One of the problems perceived by Plato was "the inadequacy of words to express the nature of reality." And, I might add, far more so, a changing reality, or one even whose broad outlines cannot be confidently anticipated. You might well ask, "Who the hell is this Plato and why the devil should we, or anyone else for that matter, be interested in his speculative thought?" Now let's forget Plato for the moment. Language should, as far as possible, be clear and precise. But there's the rub, when trying to express in clear and precise terms matters that are themselves by their very nature not clear and defy precision.
Which brings me to the question of written constitutions which may require not only being adapted to changing conditions and circumstances but require a change to the very process by which the constitutions can themselves be changed. As an aside, a case that immediately comes to mind is that of the benighted Guyanese who have been long fettered with a flawed constitutional arrangement, whose legacy is that of a tattered economy and seemingly scrambled and shambolic race relations condition. What a pity, a land blessed with such vast natural resources pauperised by its politics and politicians. To return from that digression, even if a country's constitution needs to be changed from time to time, that, in my view, shouldn't be done flippantly or for frivolous reasons.
Now there should normally be safeguards in a constitution that can make it unduly rigid or too cumbersome a process of amendment. The US Constitution is a case in point. This is not speculating in a vacuum. For instance, there was that case of the commerce power of the US Congress, which initially envisaged an agricultural country with a few million people, being adapted by the judiciary (the US Supreme Court) to meet the economic needs of a great industrial power with 30 times the initial population. This was possibly a case where judges decided to adapt an old formula in a constitution to embrace new and unforeseen circumstances. This may have been justified on the ground that an unduly rigid constitutional process inhibited appropriate response to an urgent, strongly felt and pressing economic need.

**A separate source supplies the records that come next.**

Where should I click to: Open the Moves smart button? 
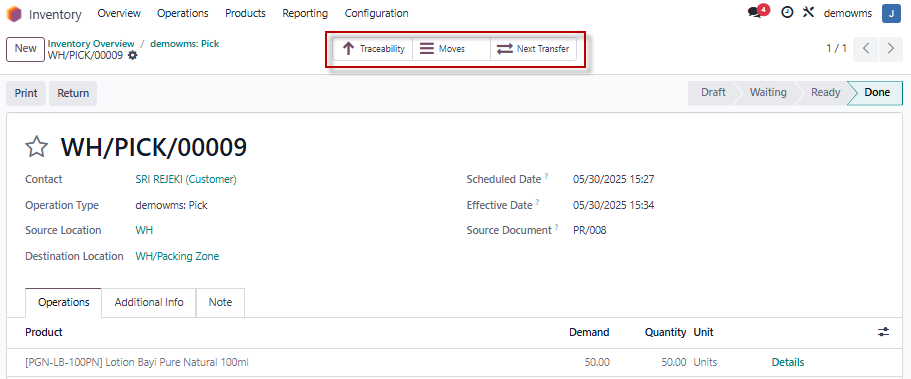451,49
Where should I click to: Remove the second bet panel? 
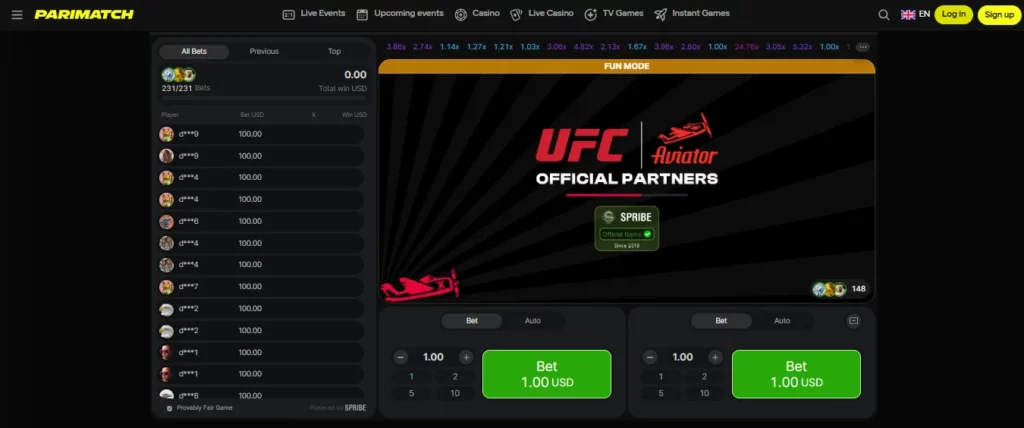pos(853,320)
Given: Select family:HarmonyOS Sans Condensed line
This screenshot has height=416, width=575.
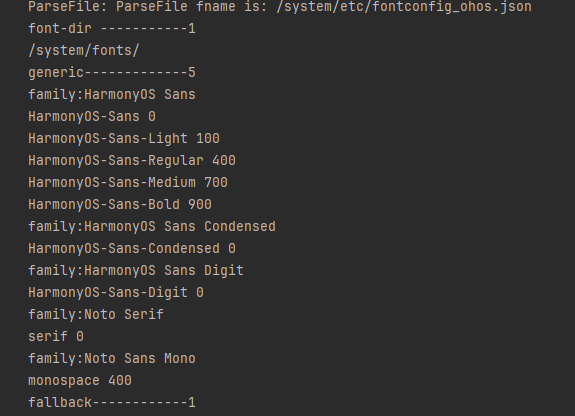Looking at the screenshot, I should coord(152,227).
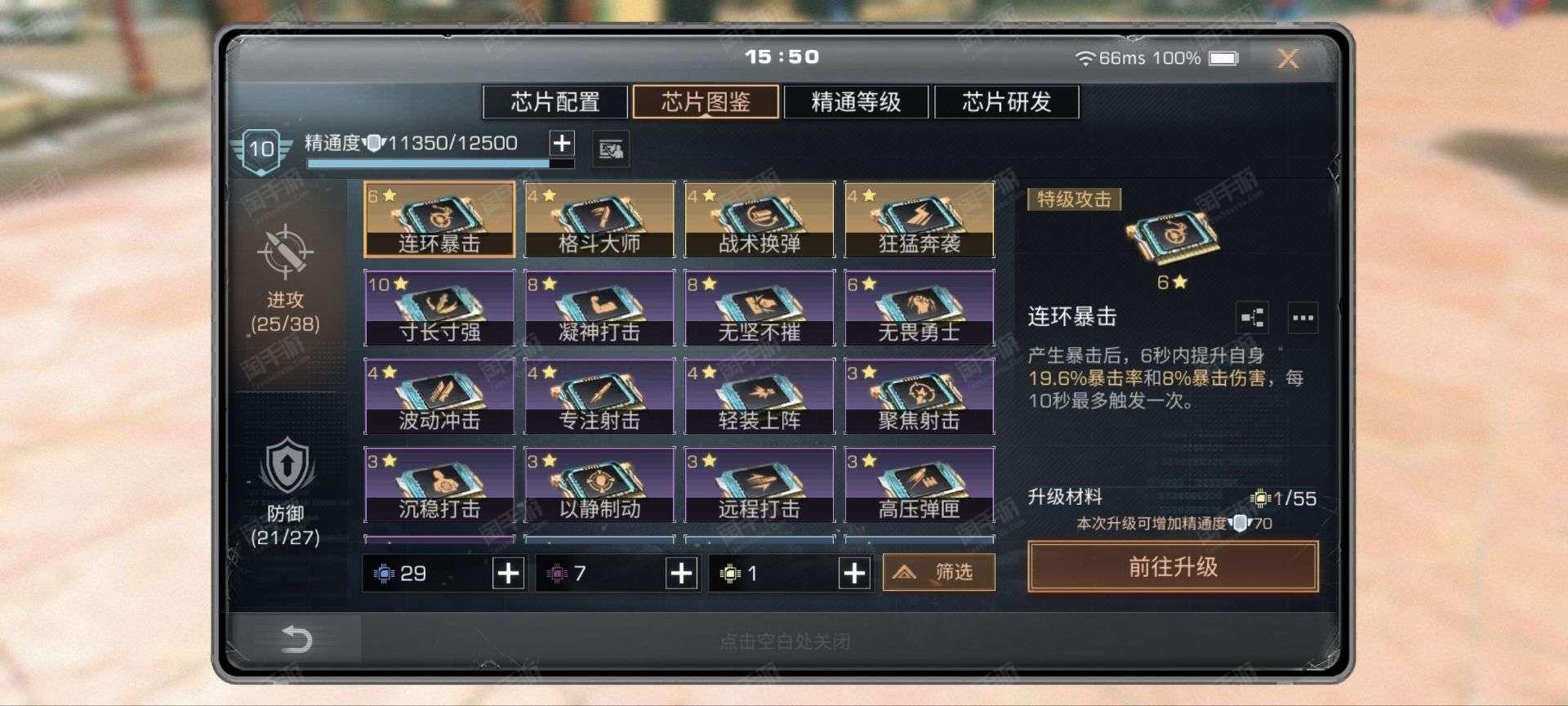Switch to the 芯片配置 tab

(555, 102)
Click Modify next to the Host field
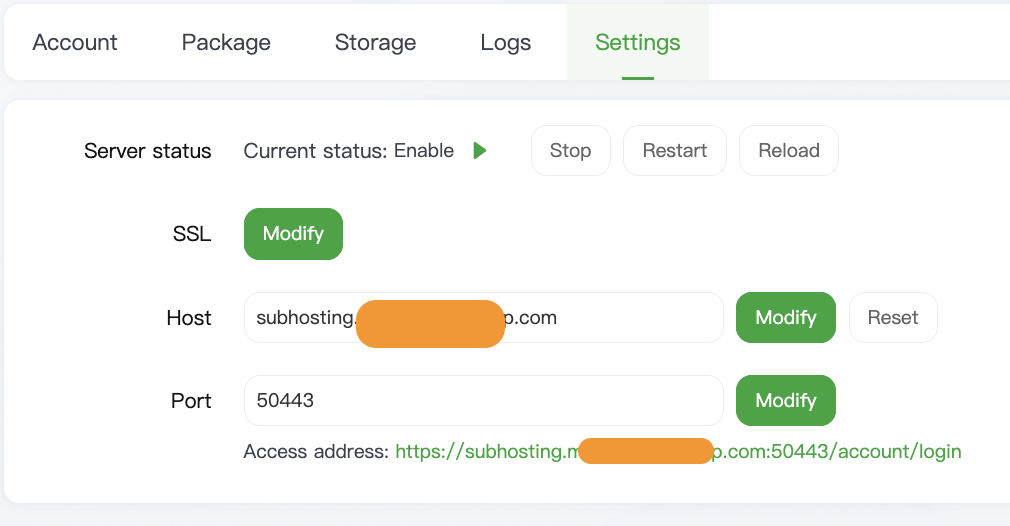 (x=786, y=318)
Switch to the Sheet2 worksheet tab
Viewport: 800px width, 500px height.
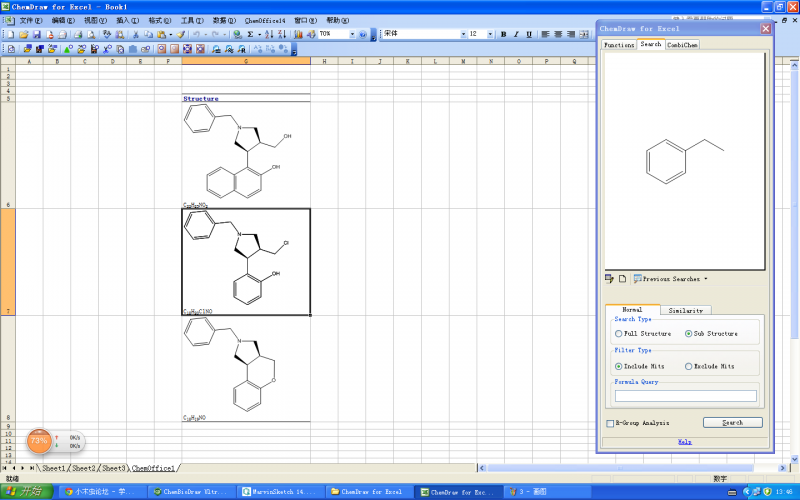(x=84, y=468)
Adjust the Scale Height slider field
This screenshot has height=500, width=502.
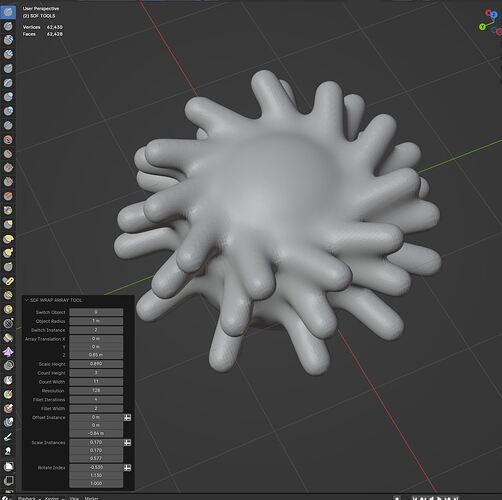pos(96,364)
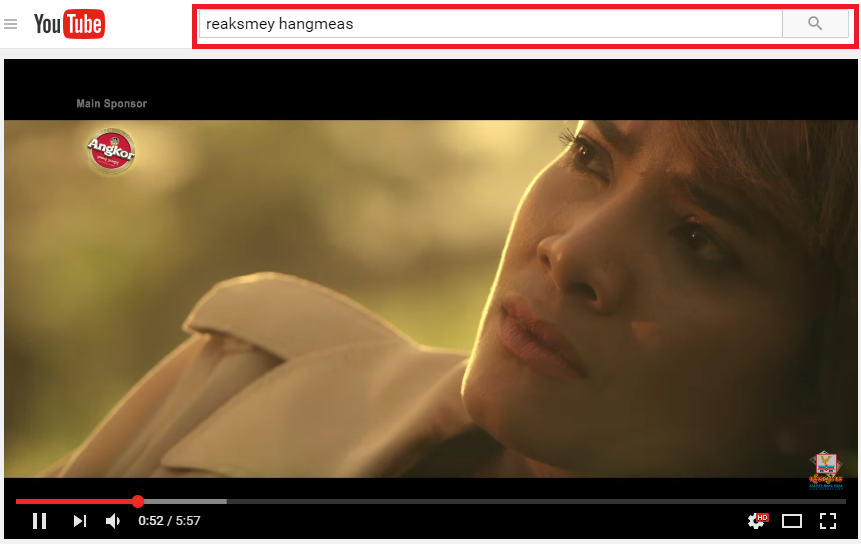Skip to the next video
The height and width of the screenshot is (544, 861).
(x=80, y=520)
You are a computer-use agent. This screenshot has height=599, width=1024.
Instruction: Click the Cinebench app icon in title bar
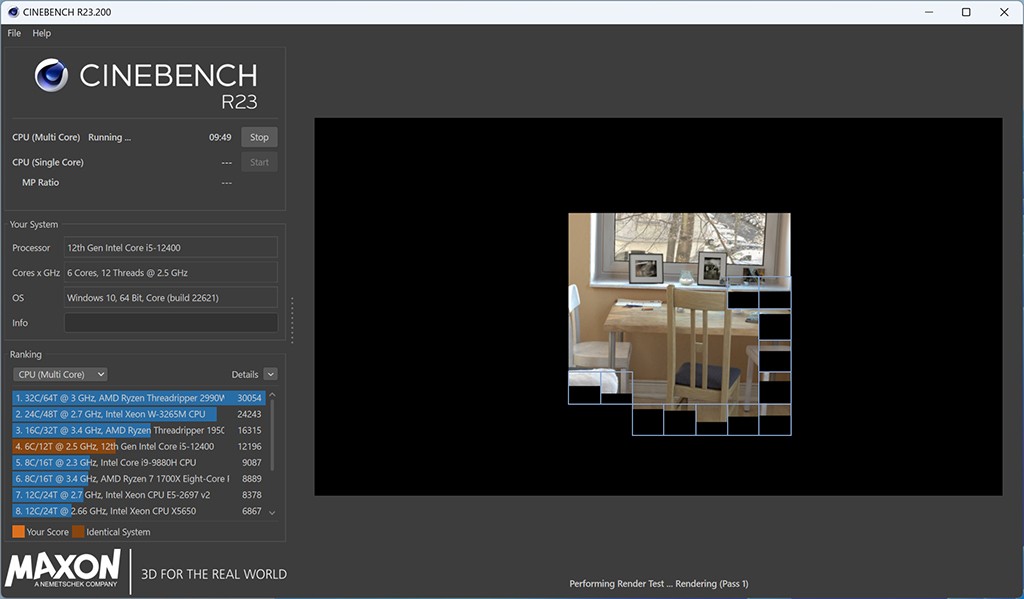pos(11,12)
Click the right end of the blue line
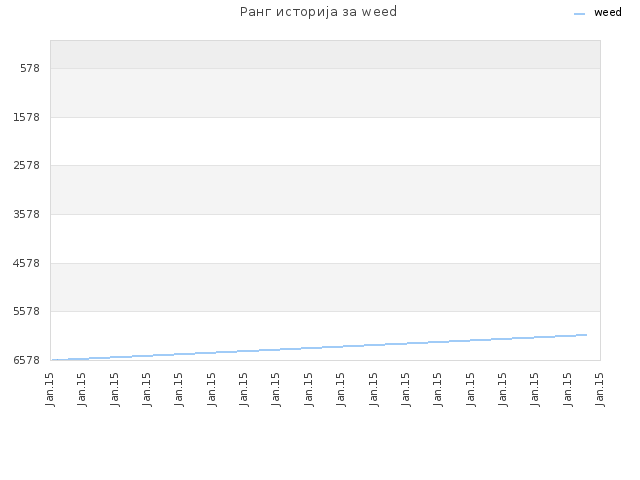This screenshot has width=640, height=480. [x=586, y=335]
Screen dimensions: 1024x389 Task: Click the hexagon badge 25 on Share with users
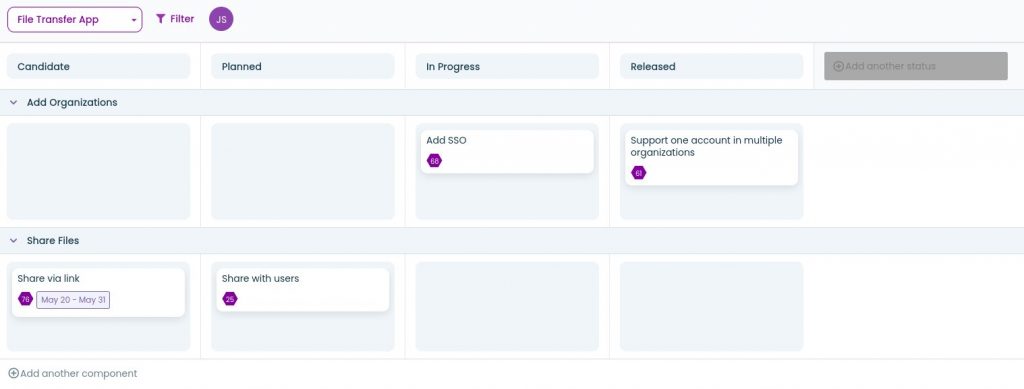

On the other hand, it may be argued that it was not an adoption, as such, but the formula was sufficiently flexible to accommodate their particular interpretation. Thinking specifically of the US Constitution, the difficulty is compounded by the studied lack of clarity and precision of the language in which it is couched. I wonder what Plato might have had to say about that. Someone referred to "the elegant vagueness or the words written by the framers of the US Constitution." US Supreme Court Justice William Brenan stated that "the Founding Fathers hid their differences in cloaks of generality." Lawrence Tribe, professor of constitutional law at Harvard Law School, contended that the "teasingly opaque nature" of some of the majestic phrases in the US Constitution were not there by accident.
In fact, according to Justice John Marshall, the Founding Fathers intended that the US Constitution would "endure for ages to come and adapt to the crises of human affairs." Historian Henry Steele Commager was more specific and suggested that the framers deliberately selected "language flexible enough to anticipate an ever-changing society, economy and political crises." A close look at the aforementioned aspects should show that the problems alluded to are probably inherent in constitution making generally. In the US, the question of interpreting the constitution has given rise to some controversy, which spilled over into the front pages of newspapers.
For instance, whereas "rights and freedoms" are adverted to in absolute terms, it's inconceivable to me that one man could insist that the right to move his fist should extend to where another's nose begins. Now, I'm not being facetious, as some time ago a purported national "human rights organisation" in the US was insisting that debarring legally designated paedophiles from approaching a certain distance to a children's public swimming pool was an infringement of their (the paedophiles) right. Sounds unbelievable, but true. Moving from this ridiculous digression, Robert H Bork, a former professor of public law at Yale Law School, contended that judges should confine themselves to attempting to discern "the principle the framers of the constitution enacted and the values they sought to protect."
Going beyond this, those who subscribe to Bork's perspective aver that would amount to usurping responsibility from elected officials and acting like "a privileged governing elite," striking down laws and executive actions in the name of the constitution. On the other hand, Lawrence Tribe agrees with legal scholar Charles Black that "...a judge's interpretation of the constitution and construction of its intent are necessarily influenced and formed by his/her whole lifetime, by his/her economic and political comprehension and by his/her sense of where justice lies in respect of the great issues of his/her time." It might have been interesting to have Plato having the last word in the sophisticated legal exchanges.